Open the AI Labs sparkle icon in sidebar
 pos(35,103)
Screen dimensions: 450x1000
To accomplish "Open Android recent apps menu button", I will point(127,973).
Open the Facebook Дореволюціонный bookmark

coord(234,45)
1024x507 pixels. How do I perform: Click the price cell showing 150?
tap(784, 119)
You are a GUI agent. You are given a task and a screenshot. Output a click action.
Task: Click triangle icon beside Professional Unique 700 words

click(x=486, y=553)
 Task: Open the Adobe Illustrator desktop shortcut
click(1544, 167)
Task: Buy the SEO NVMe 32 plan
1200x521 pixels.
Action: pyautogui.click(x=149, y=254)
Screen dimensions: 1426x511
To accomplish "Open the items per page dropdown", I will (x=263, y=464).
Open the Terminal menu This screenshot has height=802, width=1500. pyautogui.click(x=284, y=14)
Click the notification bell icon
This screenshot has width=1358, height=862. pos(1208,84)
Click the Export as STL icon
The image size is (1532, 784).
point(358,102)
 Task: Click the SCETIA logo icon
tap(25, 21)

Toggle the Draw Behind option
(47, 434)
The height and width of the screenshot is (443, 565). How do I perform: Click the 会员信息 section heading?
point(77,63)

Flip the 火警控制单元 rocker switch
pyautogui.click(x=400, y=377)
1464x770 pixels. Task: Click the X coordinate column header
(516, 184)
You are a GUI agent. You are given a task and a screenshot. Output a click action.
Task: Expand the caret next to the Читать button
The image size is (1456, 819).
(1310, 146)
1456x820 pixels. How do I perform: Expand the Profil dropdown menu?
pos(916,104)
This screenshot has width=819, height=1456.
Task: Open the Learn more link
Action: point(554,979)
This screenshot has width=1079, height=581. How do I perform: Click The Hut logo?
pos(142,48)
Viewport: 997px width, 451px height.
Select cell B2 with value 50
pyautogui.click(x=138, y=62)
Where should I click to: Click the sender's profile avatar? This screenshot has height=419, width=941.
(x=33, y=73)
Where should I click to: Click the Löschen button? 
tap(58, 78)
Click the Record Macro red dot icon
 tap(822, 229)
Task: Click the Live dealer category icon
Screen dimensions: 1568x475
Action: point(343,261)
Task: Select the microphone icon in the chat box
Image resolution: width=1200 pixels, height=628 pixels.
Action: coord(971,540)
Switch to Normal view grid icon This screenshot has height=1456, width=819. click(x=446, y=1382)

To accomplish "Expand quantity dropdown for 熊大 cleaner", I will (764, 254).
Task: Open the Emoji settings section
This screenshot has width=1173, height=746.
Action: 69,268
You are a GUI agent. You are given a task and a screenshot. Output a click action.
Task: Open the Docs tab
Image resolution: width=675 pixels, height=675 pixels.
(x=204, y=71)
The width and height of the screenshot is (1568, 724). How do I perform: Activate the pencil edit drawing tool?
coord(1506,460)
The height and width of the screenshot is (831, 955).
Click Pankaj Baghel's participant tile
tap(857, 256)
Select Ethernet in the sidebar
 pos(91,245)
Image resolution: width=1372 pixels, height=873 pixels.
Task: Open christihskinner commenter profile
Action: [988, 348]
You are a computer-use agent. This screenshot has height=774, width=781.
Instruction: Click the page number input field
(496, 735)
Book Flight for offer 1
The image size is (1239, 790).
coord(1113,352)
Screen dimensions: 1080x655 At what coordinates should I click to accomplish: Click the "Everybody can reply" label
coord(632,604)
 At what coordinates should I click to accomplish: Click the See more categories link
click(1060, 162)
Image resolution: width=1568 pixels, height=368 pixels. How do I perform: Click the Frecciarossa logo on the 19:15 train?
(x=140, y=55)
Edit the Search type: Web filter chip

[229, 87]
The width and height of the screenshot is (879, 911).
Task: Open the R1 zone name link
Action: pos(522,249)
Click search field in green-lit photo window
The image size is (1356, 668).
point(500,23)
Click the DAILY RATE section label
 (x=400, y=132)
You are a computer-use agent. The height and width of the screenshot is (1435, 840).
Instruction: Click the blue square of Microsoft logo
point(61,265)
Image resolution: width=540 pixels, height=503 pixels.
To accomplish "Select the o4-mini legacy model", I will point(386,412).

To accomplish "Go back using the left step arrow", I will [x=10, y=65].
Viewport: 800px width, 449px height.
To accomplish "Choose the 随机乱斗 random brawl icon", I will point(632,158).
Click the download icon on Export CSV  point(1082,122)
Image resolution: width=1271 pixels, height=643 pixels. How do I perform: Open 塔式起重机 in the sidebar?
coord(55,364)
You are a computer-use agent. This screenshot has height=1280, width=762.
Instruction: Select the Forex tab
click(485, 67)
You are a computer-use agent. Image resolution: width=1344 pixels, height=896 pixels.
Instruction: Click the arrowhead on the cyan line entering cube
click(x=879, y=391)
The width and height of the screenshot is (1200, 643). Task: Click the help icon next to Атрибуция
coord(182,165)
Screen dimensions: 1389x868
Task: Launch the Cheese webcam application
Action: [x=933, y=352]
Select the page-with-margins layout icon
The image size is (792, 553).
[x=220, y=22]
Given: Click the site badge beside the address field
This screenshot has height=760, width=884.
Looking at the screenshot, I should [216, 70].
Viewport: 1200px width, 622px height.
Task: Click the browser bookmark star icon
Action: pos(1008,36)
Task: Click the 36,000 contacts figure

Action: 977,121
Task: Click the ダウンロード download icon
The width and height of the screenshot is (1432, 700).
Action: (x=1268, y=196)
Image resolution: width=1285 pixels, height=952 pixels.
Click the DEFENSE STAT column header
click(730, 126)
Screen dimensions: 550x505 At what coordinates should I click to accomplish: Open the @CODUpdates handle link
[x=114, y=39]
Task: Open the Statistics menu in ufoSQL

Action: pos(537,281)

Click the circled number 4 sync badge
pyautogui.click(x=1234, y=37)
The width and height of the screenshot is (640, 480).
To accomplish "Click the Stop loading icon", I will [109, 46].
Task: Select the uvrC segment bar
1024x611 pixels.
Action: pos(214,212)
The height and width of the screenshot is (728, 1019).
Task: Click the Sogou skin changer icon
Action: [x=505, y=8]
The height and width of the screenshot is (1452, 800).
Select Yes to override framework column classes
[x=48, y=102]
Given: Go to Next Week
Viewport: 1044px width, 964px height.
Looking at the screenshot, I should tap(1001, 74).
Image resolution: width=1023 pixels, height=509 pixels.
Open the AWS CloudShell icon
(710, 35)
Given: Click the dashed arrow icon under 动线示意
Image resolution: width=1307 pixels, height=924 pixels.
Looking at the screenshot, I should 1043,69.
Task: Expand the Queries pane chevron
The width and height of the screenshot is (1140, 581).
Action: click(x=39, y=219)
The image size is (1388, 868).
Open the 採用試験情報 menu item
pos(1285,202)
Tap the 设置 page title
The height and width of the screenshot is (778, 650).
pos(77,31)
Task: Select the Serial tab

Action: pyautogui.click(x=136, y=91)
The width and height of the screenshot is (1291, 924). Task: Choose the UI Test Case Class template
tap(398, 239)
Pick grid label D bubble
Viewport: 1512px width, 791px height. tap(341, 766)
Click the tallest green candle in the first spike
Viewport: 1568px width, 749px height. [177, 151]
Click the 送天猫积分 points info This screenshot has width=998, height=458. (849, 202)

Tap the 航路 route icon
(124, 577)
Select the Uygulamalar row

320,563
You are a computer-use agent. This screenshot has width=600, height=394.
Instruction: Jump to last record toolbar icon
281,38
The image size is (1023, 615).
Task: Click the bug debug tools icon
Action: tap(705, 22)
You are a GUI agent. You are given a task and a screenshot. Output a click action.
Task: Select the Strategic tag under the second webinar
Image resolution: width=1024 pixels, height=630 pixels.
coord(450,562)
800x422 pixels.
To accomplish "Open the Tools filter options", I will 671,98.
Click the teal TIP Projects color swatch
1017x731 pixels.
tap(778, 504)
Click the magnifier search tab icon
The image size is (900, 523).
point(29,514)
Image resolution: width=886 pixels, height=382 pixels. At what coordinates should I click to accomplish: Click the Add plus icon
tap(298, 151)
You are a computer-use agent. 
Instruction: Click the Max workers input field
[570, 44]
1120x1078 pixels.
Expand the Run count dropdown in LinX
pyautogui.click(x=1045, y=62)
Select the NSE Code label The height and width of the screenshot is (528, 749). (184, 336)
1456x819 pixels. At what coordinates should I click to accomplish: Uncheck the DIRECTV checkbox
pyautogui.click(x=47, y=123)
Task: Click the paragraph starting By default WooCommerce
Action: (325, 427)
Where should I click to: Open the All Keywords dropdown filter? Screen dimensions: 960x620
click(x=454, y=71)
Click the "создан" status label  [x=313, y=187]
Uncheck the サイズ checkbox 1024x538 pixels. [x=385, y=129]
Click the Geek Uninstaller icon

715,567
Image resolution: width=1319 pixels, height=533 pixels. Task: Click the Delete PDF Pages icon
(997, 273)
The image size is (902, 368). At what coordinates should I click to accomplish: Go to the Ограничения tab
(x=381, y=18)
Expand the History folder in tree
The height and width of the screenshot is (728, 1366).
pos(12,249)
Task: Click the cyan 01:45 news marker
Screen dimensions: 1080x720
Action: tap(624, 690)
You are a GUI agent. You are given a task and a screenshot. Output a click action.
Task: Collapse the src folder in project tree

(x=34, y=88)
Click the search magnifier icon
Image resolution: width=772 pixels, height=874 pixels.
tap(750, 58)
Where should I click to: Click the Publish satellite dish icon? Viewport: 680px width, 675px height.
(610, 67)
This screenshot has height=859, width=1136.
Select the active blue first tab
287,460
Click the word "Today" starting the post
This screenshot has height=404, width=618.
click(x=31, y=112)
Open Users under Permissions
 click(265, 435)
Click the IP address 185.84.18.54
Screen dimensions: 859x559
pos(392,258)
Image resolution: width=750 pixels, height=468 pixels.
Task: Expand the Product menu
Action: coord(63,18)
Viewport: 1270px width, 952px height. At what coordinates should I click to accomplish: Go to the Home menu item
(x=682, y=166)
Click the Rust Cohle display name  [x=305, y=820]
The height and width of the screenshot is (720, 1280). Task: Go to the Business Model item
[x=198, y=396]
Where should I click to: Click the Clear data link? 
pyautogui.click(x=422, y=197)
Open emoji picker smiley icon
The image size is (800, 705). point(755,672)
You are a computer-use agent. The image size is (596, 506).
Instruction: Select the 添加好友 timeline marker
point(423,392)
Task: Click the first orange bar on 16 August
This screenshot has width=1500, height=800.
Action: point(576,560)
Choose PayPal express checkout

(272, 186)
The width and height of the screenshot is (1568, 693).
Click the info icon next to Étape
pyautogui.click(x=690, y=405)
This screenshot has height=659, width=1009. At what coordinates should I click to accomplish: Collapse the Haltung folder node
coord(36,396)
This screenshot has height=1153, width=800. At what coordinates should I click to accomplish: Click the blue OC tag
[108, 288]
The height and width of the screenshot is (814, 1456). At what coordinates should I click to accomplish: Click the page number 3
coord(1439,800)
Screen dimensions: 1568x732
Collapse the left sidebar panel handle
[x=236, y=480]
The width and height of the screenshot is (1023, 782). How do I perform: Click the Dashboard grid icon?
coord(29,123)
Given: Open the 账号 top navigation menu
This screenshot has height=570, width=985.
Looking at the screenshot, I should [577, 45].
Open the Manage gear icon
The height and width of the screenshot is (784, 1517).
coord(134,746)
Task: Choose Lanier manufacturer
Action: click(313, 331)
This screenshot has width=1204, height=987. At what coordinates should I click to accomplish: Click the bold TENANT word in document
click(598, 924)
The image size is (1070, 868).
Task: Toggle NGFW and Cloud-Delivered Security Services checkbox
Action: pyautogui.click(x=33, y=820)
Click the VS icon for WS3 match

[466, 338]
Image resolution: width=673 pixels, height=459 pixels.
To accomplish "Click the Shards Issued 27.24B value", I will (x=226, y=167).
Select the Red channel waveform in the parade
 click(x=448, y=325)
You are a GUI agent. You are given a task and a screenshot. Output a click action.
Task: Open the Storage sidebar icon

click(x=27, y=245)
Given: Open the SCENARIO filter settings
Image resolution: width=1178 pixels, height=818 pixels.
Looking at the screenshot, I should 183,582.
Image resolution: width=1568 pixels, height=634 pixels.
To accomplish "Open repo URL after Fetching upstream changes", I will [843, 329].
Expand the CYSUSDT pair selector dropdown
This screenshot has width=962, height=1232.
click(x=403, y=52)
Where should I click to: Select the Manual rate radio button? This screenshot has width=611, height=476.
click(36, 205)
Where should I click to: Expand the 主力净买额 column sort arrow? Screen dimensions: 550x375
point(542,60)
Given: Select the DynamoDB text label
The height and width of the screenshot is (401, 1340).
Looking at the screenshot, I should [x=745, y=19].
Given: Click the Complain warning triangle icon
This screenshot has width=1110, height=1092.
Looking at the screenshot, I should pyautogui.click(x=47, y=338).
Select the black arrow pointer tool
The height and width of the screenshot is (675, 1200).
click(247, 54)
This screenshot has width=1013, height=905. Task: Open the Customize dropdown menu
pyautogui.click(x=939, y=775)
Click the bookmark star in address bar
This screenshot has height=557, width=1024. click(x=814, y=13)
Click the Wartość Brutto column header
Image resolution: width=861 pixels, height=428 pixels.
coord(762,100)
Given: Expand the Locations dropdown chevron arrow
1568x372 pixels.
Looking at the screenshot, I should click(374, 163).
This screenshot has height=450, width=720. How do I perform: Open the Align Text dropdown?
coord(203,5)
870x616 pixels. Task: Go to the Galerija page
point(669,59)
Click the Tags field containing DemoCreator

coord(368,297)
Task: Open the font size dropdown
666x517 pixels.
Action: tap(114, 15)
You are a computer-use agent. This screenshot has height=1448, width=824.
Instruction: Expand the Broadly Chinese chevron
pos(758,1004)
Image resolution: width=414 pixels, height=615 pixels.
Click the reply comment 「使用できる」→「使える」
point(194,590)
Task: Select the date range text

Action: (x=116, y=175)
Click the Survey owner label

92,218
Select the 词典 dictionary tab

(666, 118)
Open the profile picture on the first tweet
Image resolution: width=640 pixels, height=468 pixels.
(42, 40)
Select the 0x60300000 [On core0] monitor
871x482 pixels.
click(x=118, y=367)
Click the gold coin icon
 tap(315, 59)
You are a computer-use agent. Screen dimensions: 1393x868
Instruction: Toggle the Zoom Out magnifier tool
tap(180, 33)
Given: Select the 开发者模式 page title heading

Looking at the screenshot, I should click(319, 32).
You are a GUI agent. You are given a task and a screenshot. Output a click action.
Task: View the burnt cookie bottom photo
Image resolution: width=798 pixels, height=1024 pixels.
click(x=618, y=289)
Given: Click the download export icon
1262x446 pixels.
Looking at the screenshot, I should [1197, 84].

> **Task prompt**
Using the records above, restate word for word the lines from the one with "Given: Click the Complain" through the one with "has height=1448, width=824.", both included.

> **Exercise answer**
Given: Click the Complain warning triangle icon
This screenshot has width=1110, height=1092.
Looking at the screenshot, I should pyautogui.click(x=47, y=338).
Select the black arrow pointer tool
The height and width of the screenshot is (675, 1200).
click(247, 54)
This screenshot has width=1013, height=905. Task: Open the Customize dropdown menu
pyautogui.click(x=939, y=775)
Click the bookmark star in address bar
This screenshot has height=557, width=1024. click(x=814, y=13)
Click the Wartość Brutto column header
Image resolution: width=861 pixels, height=428 pixels.
coord(762,100)
Given: Expand the Locations dropdown chevron arrow
1568x372 pixels.
Looking at the screenshot, I should click(374, 163).
This screenshot has height=450, width=720. How do I perform: Open the Align Text dropdown?
coord(203,5)
870x616 pixels. Task: Go to the Galerija page
point(669,59)
Click the Tags field containing DemoCreator

coord(368,297)
Task: Open the font size dropdown
666x517 pixels.
Action: tap(114, 15)
You are a computer-use agent. This screenshot has height=1448, width=824.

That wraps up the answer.